C’est ce qui les pousse inexorablement vers la bureaucratie syndicale
— une autre couche très aisée des classes moyennes, qui voit la lutte des
classes comme une menace à ses privilèges.
Corcuff
n’est pas le seul « intellectuel » universitaire en France à
vouloir semer la confusion dans la population avec le jargon utilisé en salle
de classe pour endormir les étudiants. Il est, cependant, un spécialiste des
formules « de gauche » pour combattre la lutte révolutionnaire de la
classe ouvrière. Les positions qu’il met de l’avant soulignent
l’importance de la répudiation publique par le NPA de toute association,
même verbale, avec le trotskysme, lors de son congrès fondateur de 2009.

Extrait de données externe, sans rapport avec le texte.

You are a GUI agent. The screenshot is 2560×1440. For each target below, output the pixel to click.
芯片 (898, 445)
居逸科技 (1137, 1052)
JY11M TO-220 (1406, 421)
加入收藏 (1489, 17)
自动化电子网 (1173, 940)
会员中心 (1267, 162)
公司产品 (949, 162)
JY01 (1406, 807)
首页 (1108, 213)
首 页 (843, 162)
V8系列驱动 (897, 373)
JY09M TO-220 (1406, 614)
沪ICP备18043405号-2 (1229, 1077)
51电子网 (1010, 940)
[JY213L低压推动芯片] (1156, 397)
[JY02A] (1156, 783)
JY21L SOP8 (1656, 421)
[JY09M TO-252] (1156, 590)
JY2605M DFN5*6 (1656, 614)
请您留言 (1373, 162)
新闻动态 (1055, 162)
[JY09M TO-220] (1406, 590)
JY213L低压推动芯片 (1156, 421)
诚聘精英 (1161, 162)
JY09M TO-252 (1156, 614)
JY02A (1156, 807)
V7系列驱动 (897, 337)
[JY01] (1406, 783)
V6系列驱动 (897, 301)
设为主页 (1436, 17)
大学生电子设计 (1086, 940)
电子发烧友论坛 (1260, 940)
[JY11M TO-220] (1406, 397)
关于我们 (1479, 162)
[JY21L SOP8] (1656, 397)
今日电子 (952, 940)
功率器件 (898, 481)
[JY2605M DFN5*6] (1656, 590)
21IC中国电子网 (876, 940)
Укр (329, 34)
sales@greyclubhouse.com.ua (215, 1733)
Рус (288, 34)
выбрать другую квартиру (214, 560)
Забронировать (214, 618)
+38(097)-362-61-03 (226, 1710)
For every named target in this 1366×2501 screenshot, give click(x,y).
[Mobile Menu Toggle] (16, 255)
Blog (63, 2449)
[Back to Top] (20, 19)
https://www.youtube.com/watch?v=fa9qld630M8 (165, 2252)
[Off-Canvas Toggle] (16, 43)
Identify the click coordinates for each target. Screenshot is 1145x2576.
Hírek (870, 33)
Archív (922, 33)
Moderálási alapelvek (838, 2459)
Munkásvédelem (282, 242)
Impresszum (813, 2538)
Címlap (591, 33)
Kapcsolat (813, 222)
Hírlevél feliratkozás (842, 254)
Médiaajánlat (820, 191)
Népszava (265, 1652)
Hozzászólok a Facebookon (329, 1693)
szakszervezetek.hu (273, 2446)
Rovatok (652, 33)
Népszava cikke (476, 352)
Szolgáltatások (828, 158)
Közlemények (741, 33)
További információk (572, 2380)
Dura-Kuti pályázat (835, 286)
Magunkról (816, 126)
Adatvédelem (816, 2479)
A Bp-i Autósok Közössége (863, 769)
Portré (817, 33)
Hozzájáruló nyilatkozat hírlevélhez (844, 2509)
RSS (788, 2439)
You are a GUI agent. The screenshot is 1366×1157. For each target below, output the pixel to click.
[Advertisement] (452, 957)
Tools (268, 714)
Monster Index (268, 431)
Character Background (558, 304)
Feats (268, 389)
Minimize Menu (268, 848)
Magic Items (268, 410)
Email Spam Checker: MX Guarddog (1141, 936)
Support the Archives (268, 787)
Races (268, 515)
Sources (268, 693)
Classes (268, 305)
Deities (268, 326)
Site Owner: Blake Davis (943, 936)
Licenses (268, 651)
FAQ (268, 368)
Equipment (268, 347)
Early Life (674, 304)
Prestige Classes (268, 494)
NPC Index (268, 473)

C’était une affirmation publique de son hostilité au marxisme et à la
classe ouvrière.
Dans un
article de mai 2009, intitulé « Antiproductivisme et anticapitalisme : de
nouvelles convergences », Corcuff a décrit sa tentative de mettre sur pied
une alliance entre le NPA et les écologistes du Mouvement des objecteurs de
croissance (MOC). Le NPA a participé à plusieurs campagnes régionales aux côtés
du MOC dans les élections régionales de mars dernier.
L’article
de Corcuff a condamné la production économique et prôné une « révolution
culturelle antiproductiviste ». De manière similaire, alors que des
débrayages frappaient l’industrie automobile française, le défunt
philosophe universitaire du NPA, Daniel Bensaïd, avait qualifié
l’industrie automobile de « branches industrielles sinistrées et
écologiquement problématiques ».
Le contenu
profondément réactionnaire de tels points de vue se reflète dans les propos de
Corcuff attaquant Marx pour sa supposée « fascination
productiviste ». Le professeur écrit : « Il ne s’agit
certes pas d’abandonner des pans importants des valeurs des
Lumières : la raison, la science ou le progrès, mais de leur ôter leurs
Majuscules, leur position surplombante et absolue, pour en faire seulement des
paris confrontés à l’inquiétude écologiste. Ce que j’ai appelé
ailleurs des Lumières tamisées. »
Avec son
opposition tamisée à la science, au marxisme et à la classe ouvrière, Corcuff
fait partie de l’arrière-garde intellectuelle que la réaction sociale se
garde en réserve pour être utilisée contre la classe ouvrière en temps de
crise. En condamnant la grève générale et en prônant la capitulation devant les
coupes sociales de Sarkozy, il joue le rôle qui lui a été décerné : celui
d’un agent petit-bourgeois de l’aristocratie financière.